__WHAT YOU SHOULD DO__. Rewrite the listing below, changing "Identify the location of" to "Determine the position of" wherever it occurs and leaving everything else untouched.

Dataset entries
:::::

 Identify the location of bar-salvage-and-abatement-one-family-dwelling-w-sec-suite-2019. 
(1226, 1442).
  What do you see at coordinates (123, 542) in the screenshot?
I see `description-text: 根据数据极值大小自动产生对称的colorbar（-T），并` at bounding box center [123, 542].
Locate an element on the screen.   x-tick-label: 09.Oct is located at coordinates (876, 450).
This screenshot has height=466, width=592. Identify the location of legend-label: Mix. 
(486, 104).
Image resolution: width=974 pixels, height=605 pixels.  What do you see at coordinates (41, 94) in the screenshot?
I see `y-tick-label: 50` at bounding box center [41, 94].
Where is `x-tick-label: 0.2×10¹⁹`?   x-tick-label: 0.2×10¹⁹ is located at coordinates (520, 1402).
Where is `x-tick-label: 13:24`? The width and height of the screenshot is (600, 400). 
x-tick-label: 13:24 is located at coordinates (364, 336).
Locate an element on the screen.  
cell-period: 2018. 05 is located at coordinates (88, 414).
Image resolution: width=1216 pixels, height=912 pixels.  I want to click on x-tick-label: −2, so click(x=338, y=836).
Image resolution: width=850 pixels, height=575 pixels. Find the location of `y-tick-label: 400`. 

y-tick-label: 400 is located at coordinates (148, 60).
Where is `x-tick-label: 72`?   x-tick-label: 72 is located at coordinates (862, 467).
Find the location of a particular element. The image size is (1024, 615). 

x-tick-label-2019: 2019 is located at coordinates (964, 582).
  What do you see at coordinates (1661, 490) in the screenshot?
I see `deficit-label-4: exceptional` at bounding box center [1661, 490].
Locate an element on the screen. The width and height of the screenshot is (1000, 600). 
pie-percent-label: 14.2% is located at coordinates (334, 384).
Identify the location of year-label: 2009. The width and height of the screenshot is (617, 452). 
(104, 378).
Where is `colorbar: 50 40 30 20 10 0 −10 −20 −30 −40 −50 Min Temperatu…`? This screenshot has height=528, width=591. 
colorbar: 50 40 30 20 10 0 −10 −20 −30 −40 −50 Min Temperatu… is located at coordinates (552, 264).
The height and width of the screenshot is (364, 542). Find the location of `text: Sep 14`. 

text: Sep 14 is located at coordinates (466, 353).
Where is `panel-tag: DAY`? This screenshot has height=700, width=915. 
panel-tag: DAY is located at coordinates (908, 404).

:::::

__SOLUTION__.
 Determine the position of bar-salvage-and-abatement-one-family-dwelling-w-sec-suite-2019. 
(1226, 1442).
  What do you see at coordinates (123, 542) in the screenshot?
I see `description-text: 根据数据极值大小自动产生对称的colorbar（-T），并` at bounding box center [123, 542].
Locate an element on the screen.   x-tick-label: 09.Oct is located at coordinates (876, 450).
This screenshot has height=466, width=592. Determine the position of legend-label: Mix. 
(486, 104).
Image resolution: width=974 pixels, height=605 pixels.  What do you see at coordinates (41, 94) in the screenshot?
I see `y-tick-label: 50` at bounding box center [41, 94].
Where is `x-tick-label: 0.2×10¹⁹`?   x-tick-label: 0.2×10¹⁹ is located at coordinates (520, 1402).
Where is `x-tick-label: 13:24`? The width and height of the screenshot is (600, 400). 
x-tick-label: 13:24 is located at coordinates (364, 336).
Locate an element on the screen.  
cell-period: 2018. 05 is located at coordinates (88, 414).
Image resolution: width=1216 pixels, height=912 pixels.  I want to click on x-tick-label: −2, so click(x=338, y=836).
Image resolution: width=850 pixels, height=575 pixels. Find the location of `y-tick-label: 400`. 

y-tick-label: 400 is located at coordinates (148, 60).
Where is `x-tick-label: 72`?   x-tick-label: 72 is located at coordinates (862, 467).
Find the location of a particular element. The image size is (1024, 615). 

x-tick-label-2019: 2019 is located at coordinates (964, 582).
  What do you see at coordinates (1661, 490) in the screenshot?
I see `deficit-label-4: exceptional` at bounding box center [1661, 490].
Locate an element on the screen. The width and height of the screenshot is (1000, 600). 
pie-percent-label: 14.2% is located at coordinates (334, 384).
Determine the position of year-label: 2009. The width and height of the screenshot is (617, 452). 
(104, 378).
Where is `colorbar: 50 40 30 20 10 0 −10 −20 −30 −40 −50 Min Temperatu…`? This screenshot has height=528, width=591. 
colorbar: 50 40 30 20 10 0 −10 −20 −30 −40 −50 Min Temperatu… is located at coordinates (552, 264).
The height and width of the screenshot is (364, 542). Find the location of `text: Sep 14`. 

text: Sep 14 is located at coordinates (466, 353).
Where is `panel-tag: DAY`? This screenshot has height=700, width=915. 
panel-tag: DAY is located at coordinates (908, 404).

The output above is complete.